American real Trader and former actor and model

Michael John Bergin (born March 18, 1969) is an American actor, real estate agent and former model.

==Early life==
Born in Naugatuck, Connecticut, Bergin attended the University of Connecticut. He began modeling while in college.

== Career ==

Bergin is perhaps best known as Mark Wahlberg's successor in Calvin Klein's racy series of black-and-white underwear ads. In addition to his high-profile role as the "spokesbody" for Calvin Klein, Bergin has walked the runways of New York City, Paris and Milan for Sonia Rykiel, Valentino, Calvin Klein, Gianfranco Ferré, Giorgio Armani, Yves Saint Laurent and Donna Karan and was the exclusive model for Claiborne for Men, a division of Liz Claiborne, Inc., for over three years. He has also appeared in commercials and print advertisements for Kellogg's, Bacardi Rum, L'Oréal, Maybelline, Coty, Valentino, Perry Ellis, and Liz Claiborne. Bergin is signed to Wilhelmina Models in New York City, and New York Model Management.

Apart from the fashion industry, Bergin also ventured into acting, playing the character J.D. Darius on Baywatch and later Baywatch: Hawaii for 88 episodes from 1997 to 2001, and starring as the same character in the made-for-TV Film Baywatch: Hawaiian Wedding in 2003.

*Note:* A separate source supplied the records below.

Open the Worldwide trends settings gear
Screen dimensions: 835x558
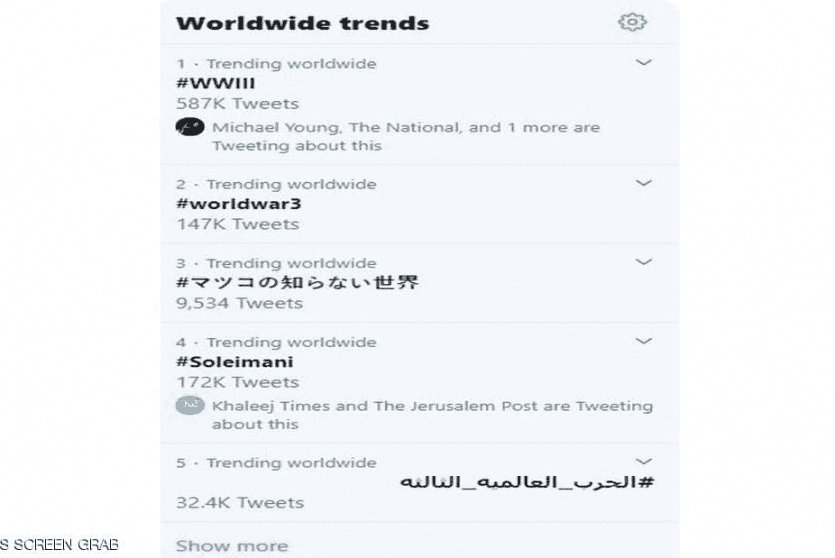[632, 22]
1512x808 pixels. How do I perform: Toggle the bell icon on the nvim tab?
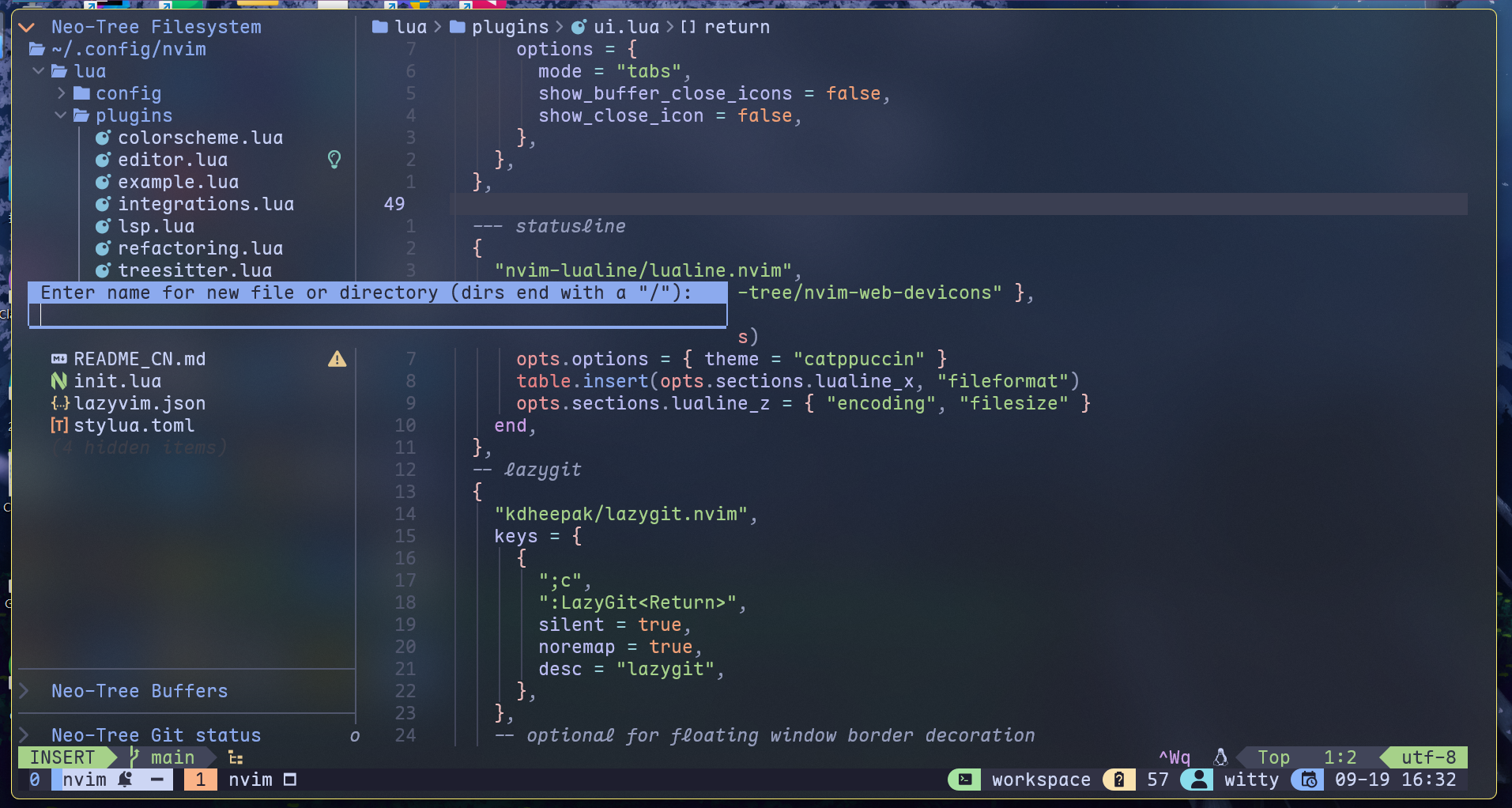125,780
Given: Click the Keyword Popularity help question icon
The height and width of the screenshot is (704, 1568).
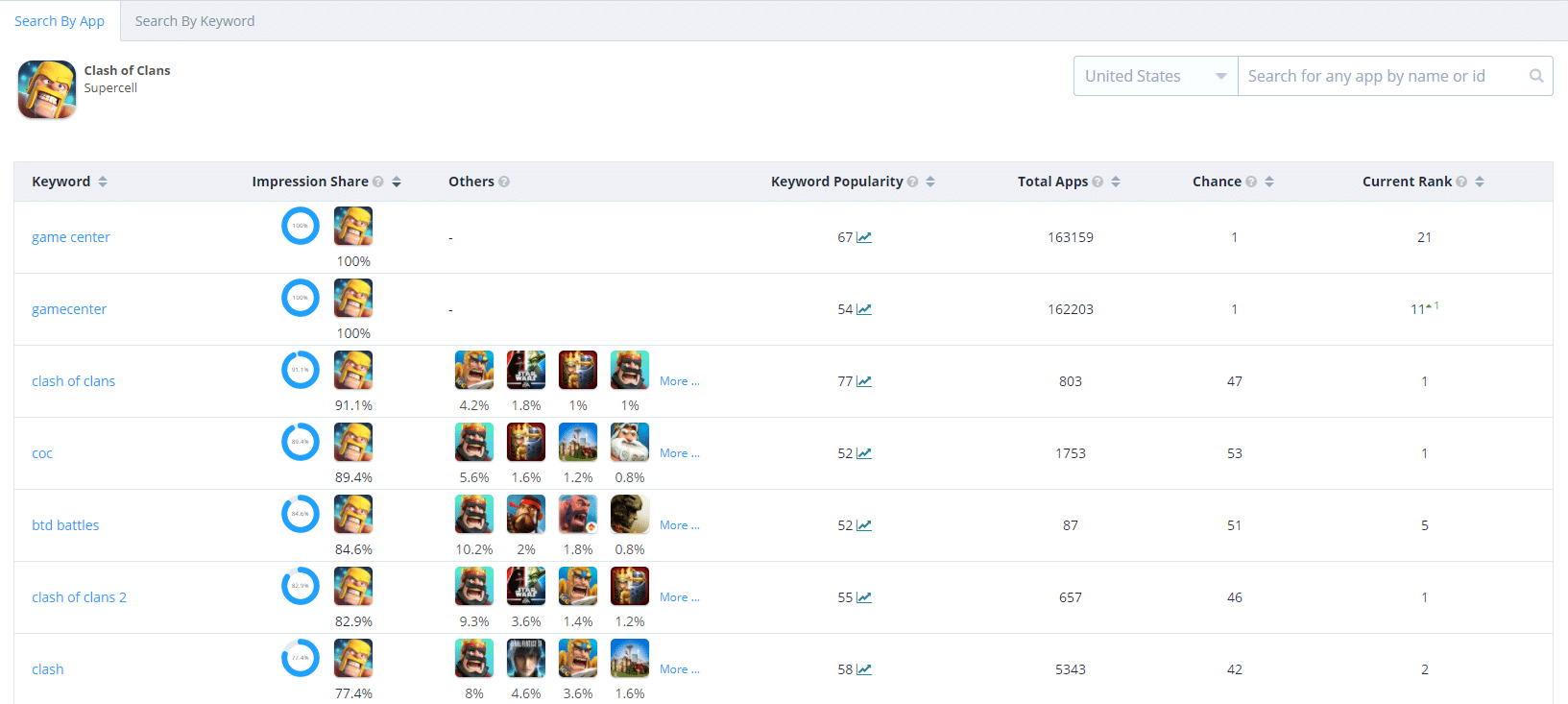Looking at the screenshot, I should (x=912, y=182).
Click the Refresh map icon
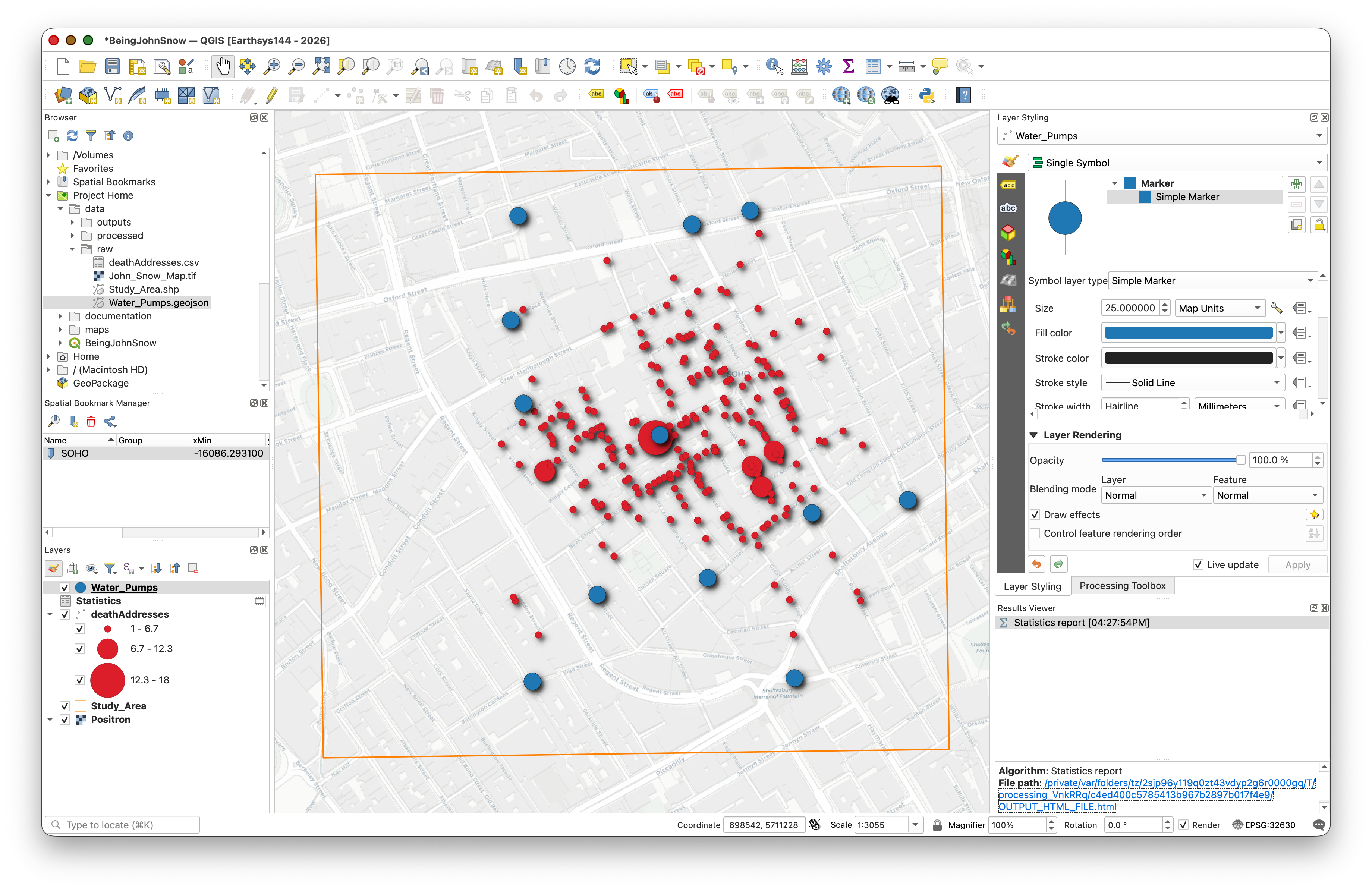Viewport: 1372px width, 891px height. coord(592,67)
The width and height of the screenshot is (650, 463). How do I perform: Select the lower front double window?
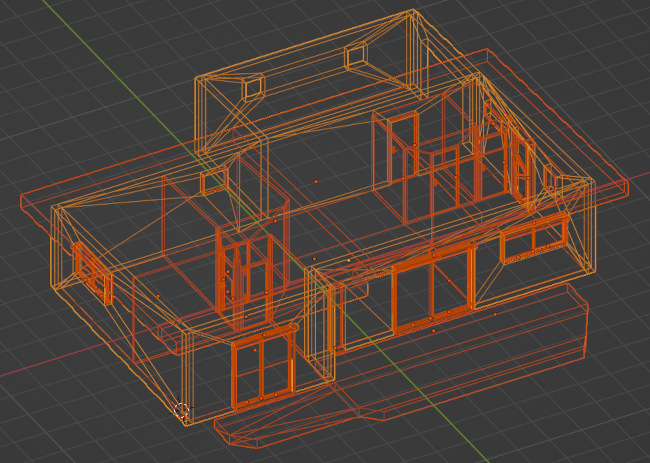(261, 372)
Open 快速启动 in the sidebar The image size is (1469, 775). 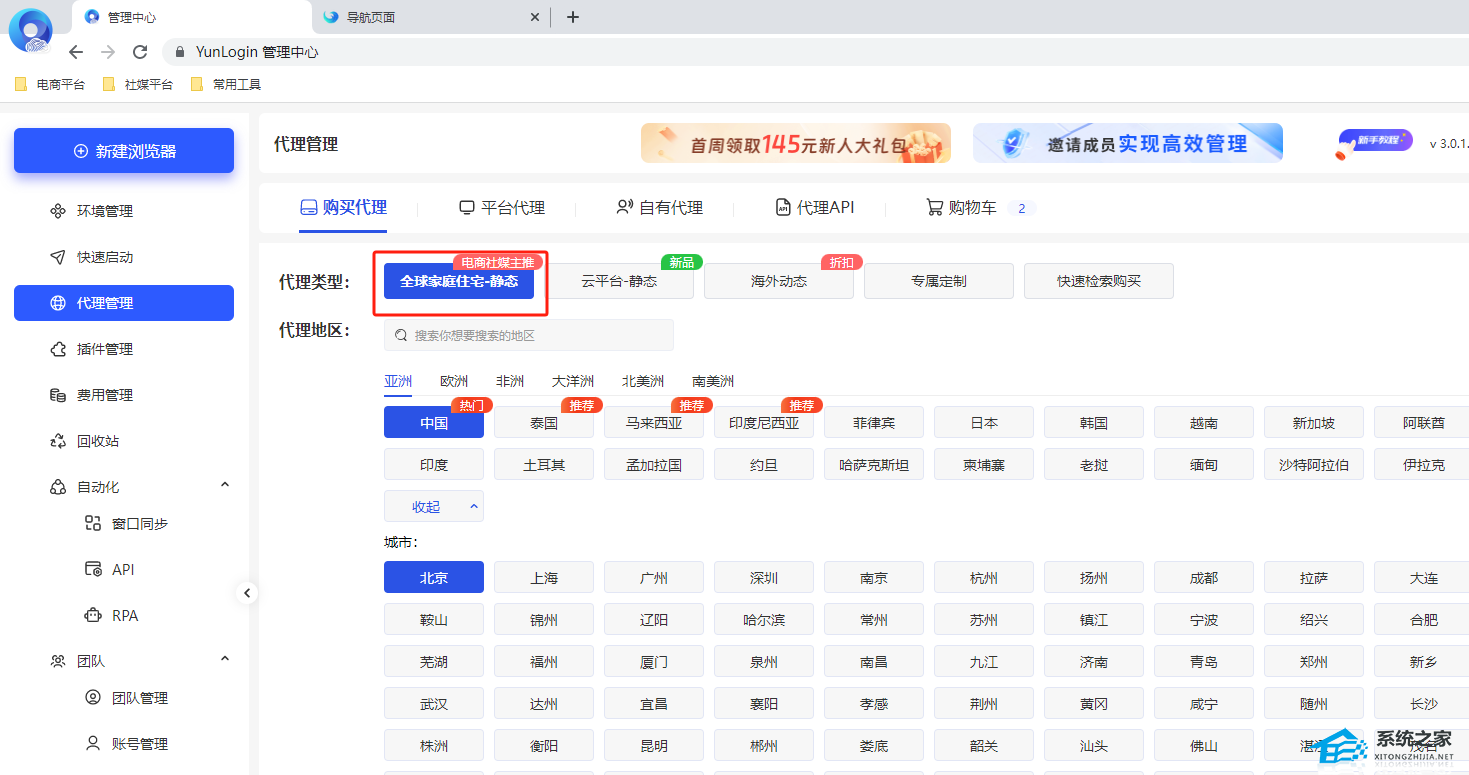tap(104, 257)
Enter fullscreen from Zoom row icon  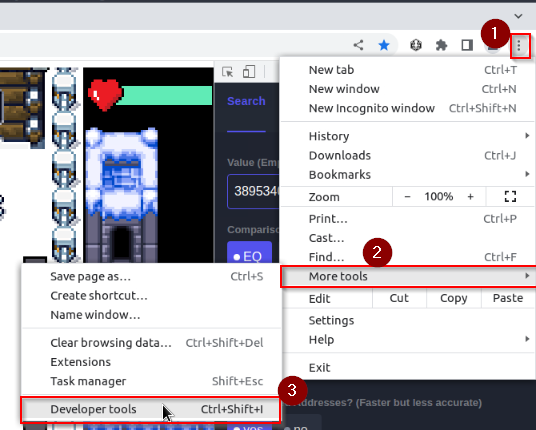click(510, 197)
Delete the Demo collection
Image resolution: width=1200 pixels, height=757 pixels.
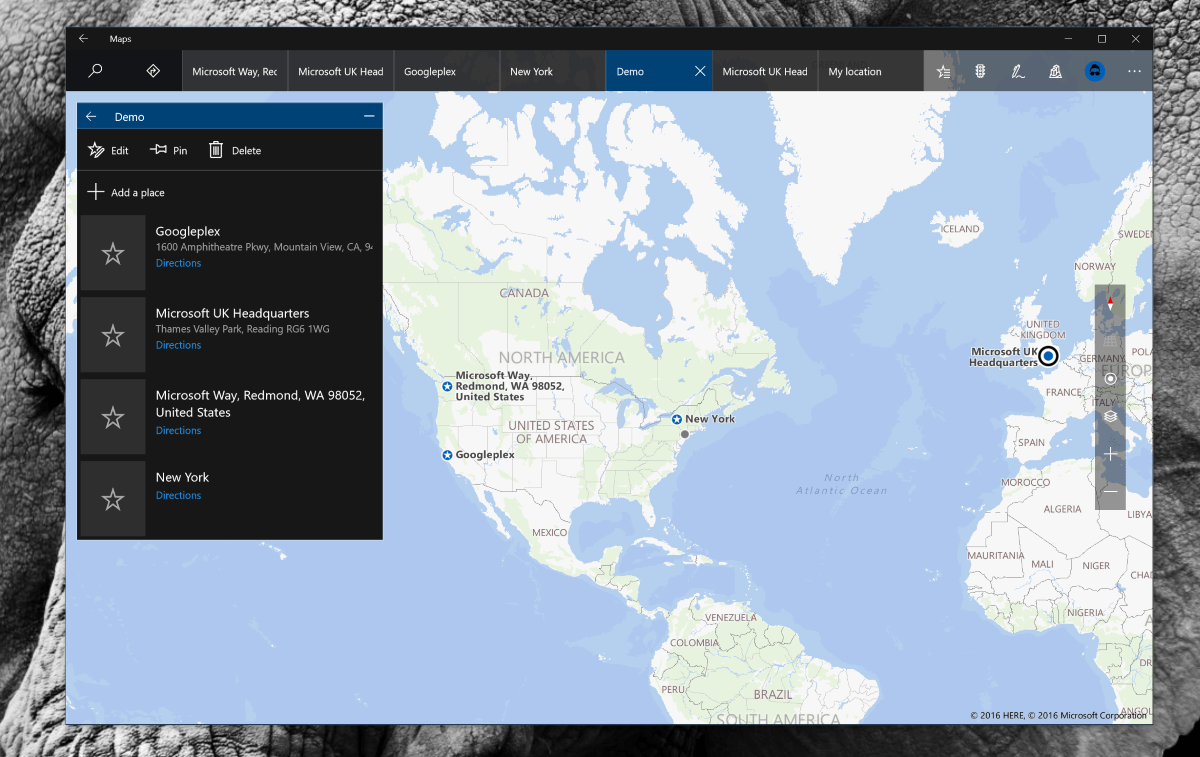tap(235, 150)
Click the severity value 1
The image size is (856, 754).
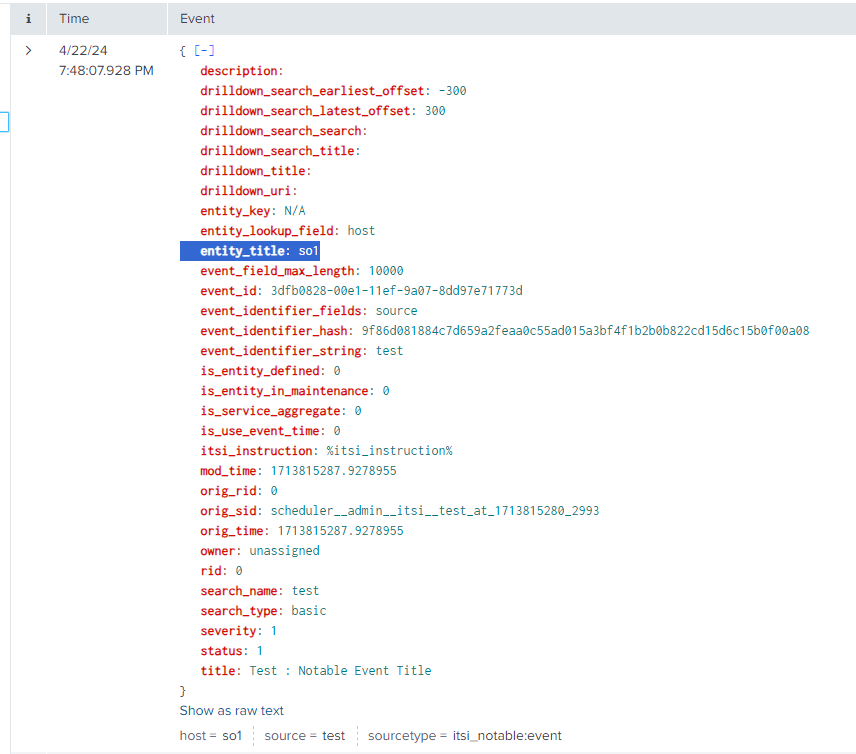pyautogui.click(x=273, y=630)
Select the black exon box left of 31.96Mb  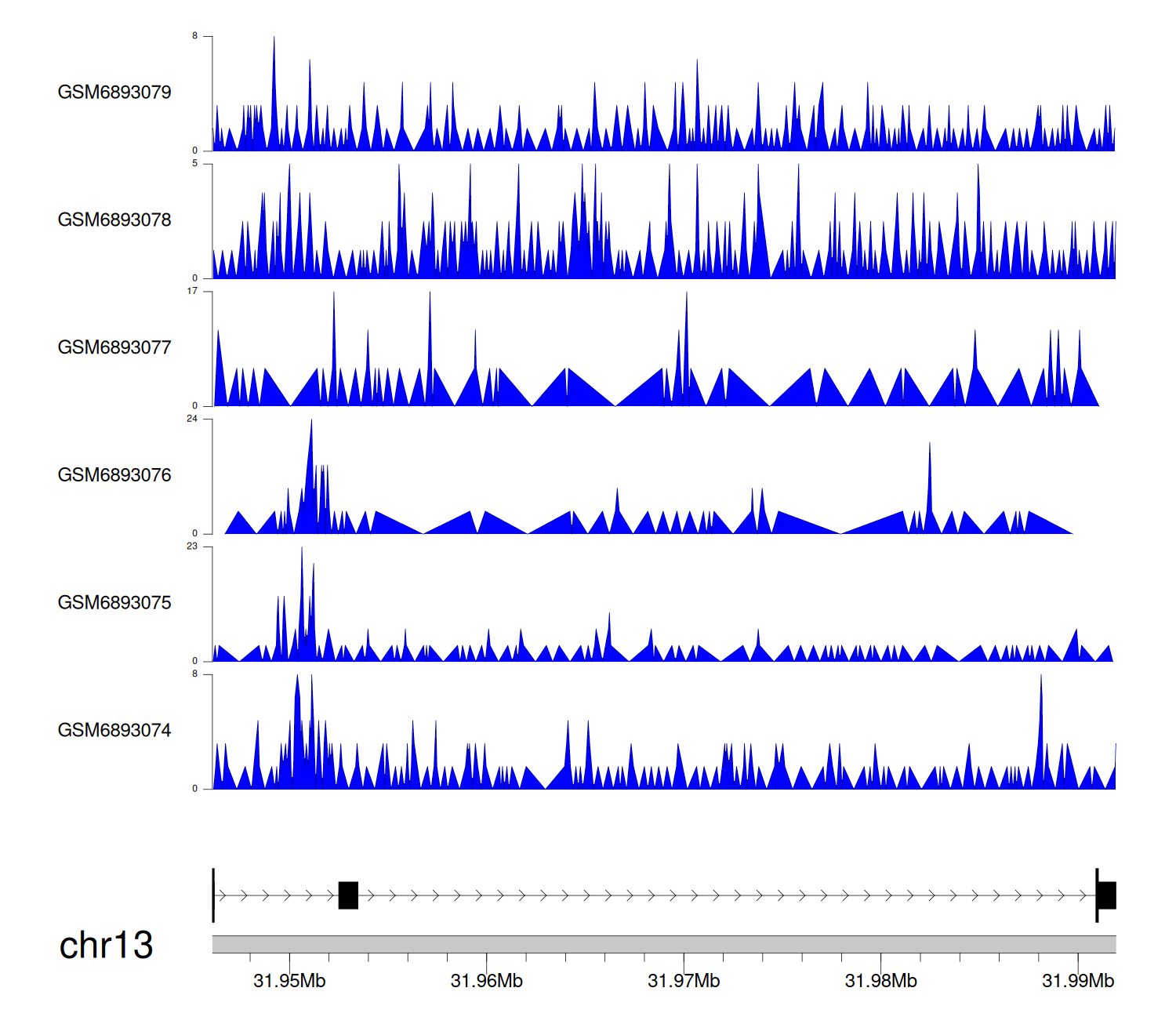(x=348, y=895)
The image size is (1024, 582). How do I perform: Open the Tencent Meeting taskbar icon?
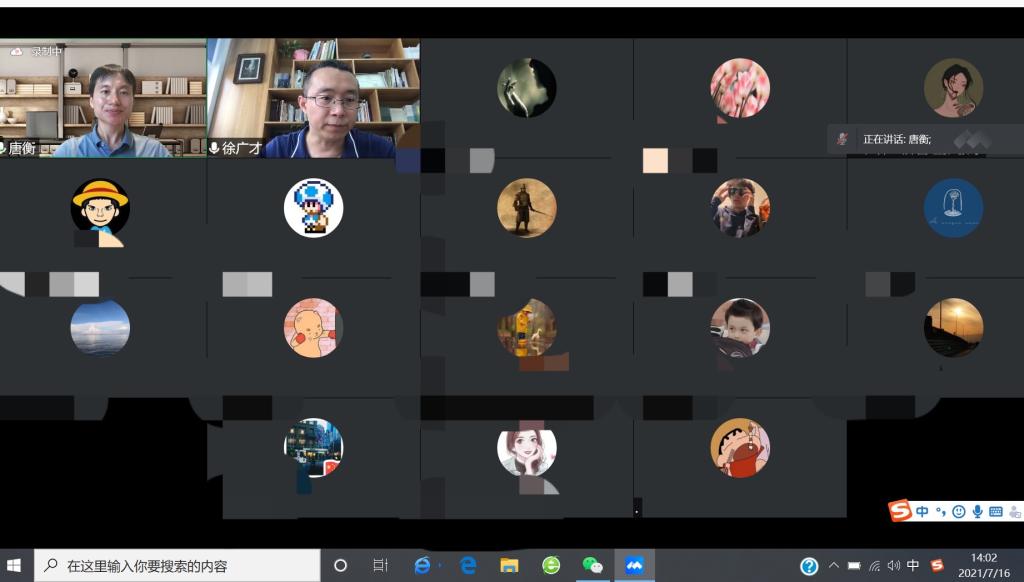click(634, 566)
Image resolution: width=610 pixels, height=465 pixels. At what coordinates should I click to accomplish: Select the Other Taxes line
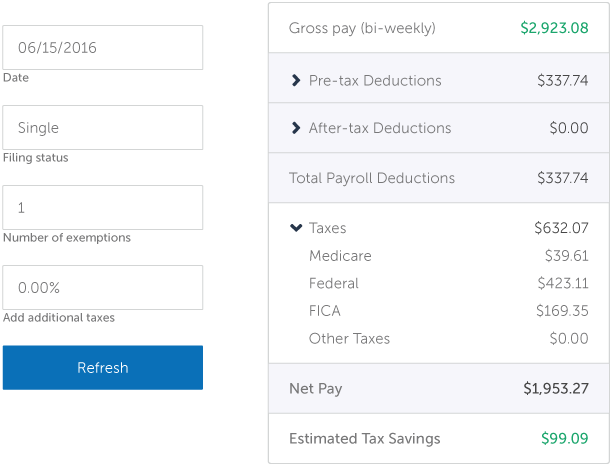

In 2006, he appeared on VH1's sci-fi celeb reality show Celebrity Paranormal Project. Bergin later launched his own brand of men's underwear.

Bergin now works as a real estate agent in Beverly Hills.

On May 29, 2026, it was announced that Bergin will reprise his role as J.D. Darius on Baywatch rebooted series in a recurring role.

== Personal life ==
In the early 1990s, Bergin met Carolyn Bessette, a Calvin Klein publicist, whom he dated seriously, despite her burgeoning relationship with John F. Kennedy Jr., whom she later married in September 1996. Kennedy and Bessette-Kennedy died in a plane crash in July 1999. In early 2004, Bergin published a book about his relationship with Bessette, The Other Man, claiming that they continued a sexual affair during the time Bessette was dating Kennedy and during their marriage.

On September 24, 2004, Bergin married makeup artist Joy Tilk with whom he has two children (Jesse b. October 8, 2000; Alana b. February 16, 2004).

Bergin has worked with the anti-drug children's program D.A.R.E. as a national spokesperson, and has lent his name, time, and image to numerous AIDS charities.

== In popular culture ==
Bergin is portrayed by Noah Fearnley in the 2026 television mini-series Love Story.